I lost my runner’s high.
For months I thought about giving up on running, but being the stubborn person I am, I decided to make some changes. It took some time, but I finally figured out how to navigate running in a big city and still feel the same way I did running through the woods in Tennessee.
Today, I’m sharing with you my top five tips for running in a big city.
1. Go where no man has gone before (or wakeup early)
If solidarity is what you seek the earlier you head out doors for your run the better. The only people you’re likely to encounter are other athletes who are quietly going about their workouts while everyone else is still sleeping.
2. Tune-out by tuning in.
Keep your thoughts inward instead of focusing on all the distracting traffic around you. Try counting to 100 over and over again or repeating your personal mantra to help get in the zone and tune-out.
3. Blaze new trails.
Assuming you don’t go anywhere that can compromise your safety find an off the beat path or park that isn’t a typical running path. For example in NYC on the weekends during the summer you can run north up the East River and across103rd Street pedestrian bridge to run a few loops around Randall’s Island.

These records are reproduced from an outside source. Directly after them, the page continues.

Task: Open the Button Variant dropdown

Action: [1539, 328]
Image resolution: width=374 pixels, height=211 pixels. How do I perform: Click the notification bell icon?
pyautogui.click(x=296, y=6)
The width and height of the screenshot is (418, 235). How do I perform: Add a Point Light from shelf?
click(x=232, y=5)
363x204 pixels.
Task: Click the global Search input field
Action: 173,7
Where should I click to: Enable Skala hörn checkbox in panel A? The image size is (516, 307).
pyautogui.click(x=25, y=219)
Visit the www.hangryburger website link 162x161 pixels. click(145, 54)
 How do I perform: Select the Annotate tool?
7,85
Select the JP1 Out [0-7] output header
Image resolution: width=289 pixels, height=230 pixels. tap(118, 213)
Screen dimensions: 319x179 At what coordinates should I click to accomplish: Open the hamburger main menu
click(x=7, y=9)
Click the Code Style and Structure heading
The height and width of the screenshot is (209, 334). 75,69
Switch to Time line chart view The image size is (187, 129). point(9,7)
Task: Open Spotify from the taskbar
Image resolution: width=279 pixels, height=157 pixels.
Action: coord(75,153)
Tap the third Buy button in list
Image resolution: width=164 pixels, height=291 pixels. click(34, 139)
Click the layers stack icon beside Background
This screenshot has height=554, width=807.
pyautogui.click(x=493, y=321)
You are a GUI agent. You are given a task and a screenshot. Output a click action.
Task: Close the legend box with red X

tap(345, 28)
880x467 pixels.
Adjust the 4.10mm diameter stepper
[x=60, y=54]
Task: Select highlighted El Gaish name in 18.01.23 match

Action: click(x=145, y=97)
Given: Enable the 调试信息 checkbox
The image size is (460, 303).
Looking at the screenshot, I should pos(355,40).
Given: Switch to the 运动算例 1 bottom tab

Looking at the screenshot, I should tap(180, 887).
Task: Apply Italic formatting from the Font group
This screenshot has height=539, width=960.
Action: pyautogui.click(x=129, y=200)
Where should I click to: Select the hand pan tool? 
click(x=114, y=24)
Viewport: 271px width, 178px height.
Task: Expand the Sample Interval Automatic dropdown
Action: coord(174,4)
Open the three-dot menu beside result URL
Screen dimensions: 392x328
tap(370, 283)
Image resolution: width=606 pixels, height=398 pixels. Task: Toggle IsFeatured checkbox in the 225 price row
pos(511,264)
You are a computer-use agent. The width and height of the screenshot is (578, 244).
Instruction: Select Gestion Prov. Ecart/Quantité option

4. Be aware of your surroundings.
Speaking of safety, just because you live in a big city doesn’t mean there aren’t isolated areas that can potentially become unsafe. When finding new areas to run in don’t go alone and don’t run in completely isolated areas too far off the beaten path.
5. Be prepared and learn the ins and outs of running in your city.
This means carrying cash and a metro card with you at all times as well as knowing where water fountains and bathrooms are along your route. You never know when you’ll need one or the other.
About Fit Chick in the City
Jess Underhill is the writer behind Fit Chick in the City. She is originally from Nashville, TN but has called New York City home for the past 11 years. Jess currently reside on the Upper East Side of Manhattan with my husband, Rick.
The goal of FCITC is to connect everyone from the “gym rat” to the “couch potato” with the best workouts and fitness products available, while providing a healthy dose of motivation and expertise along the way.
Jess is a fitness expert with over 14 years of experience in the industry. She has a MS in Exercise Science and Health Promotion as well as a BS in Business Administration. For more information on FCITC, visit www.fitchickinthecity.com.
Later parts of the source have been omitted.